Data extracted from a collection
::::::

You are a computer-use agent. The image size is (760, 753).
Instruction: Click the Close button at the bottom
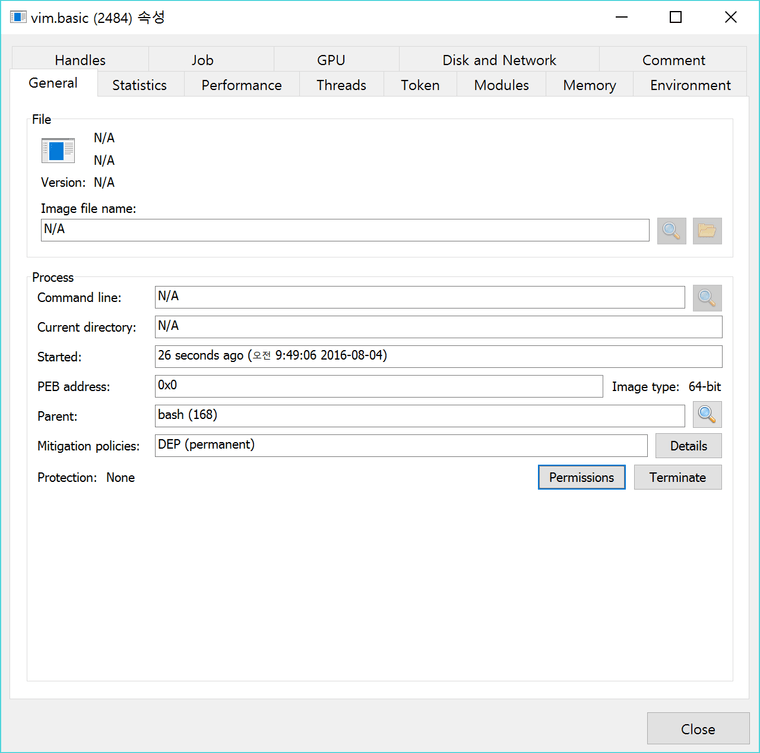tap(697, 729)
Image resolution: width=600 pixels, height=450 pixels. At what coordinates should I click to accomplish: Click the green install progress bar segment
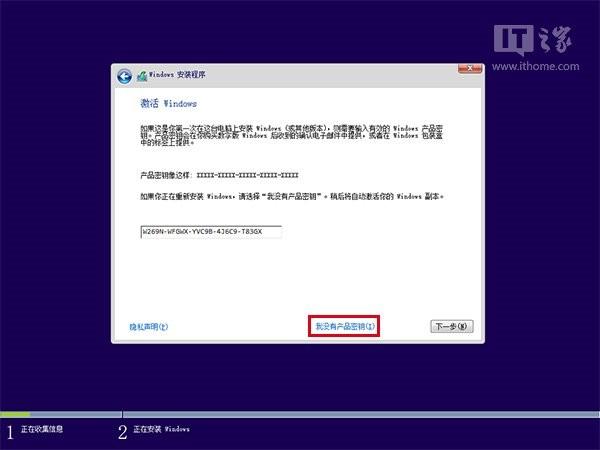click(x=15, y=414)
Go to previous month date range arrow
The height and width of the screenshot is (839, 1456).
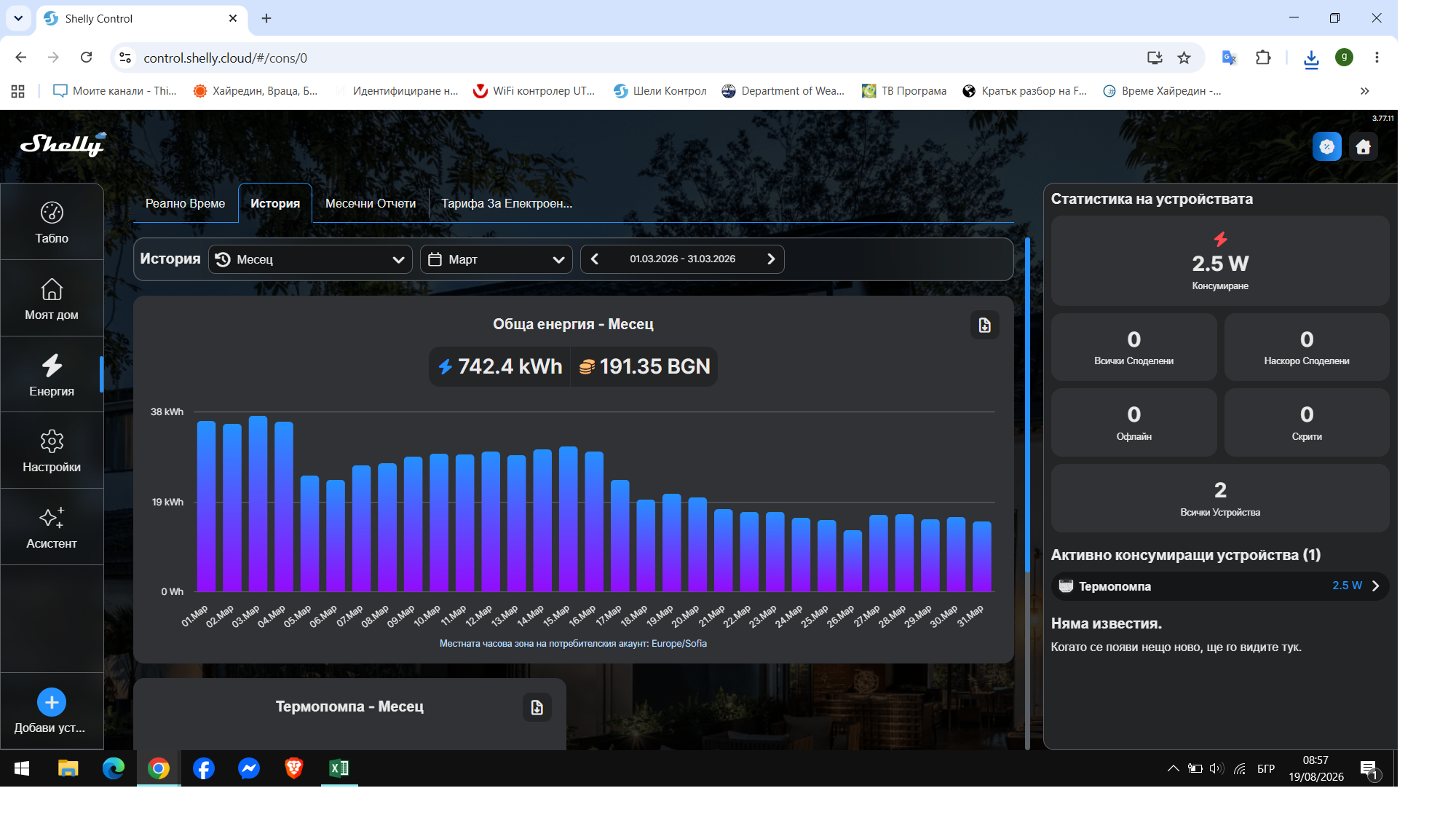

::::::

Exercise objective: Reproduce each line of the records exactly, and omit every picture.

Solution to this problem:
You are a computer-use agent. The image size is (760, 753).
Instruction: Click the Close button at the bottom
tap(697, 729)
Image resolution: width=600 pixels, height=450 pixels. At what coordinates should I click to accomplish: Click the green install progress bar segment
click(x=15, y=414)
Go to previous month date range arrow
The height and width of the screenshot is (839, 1456).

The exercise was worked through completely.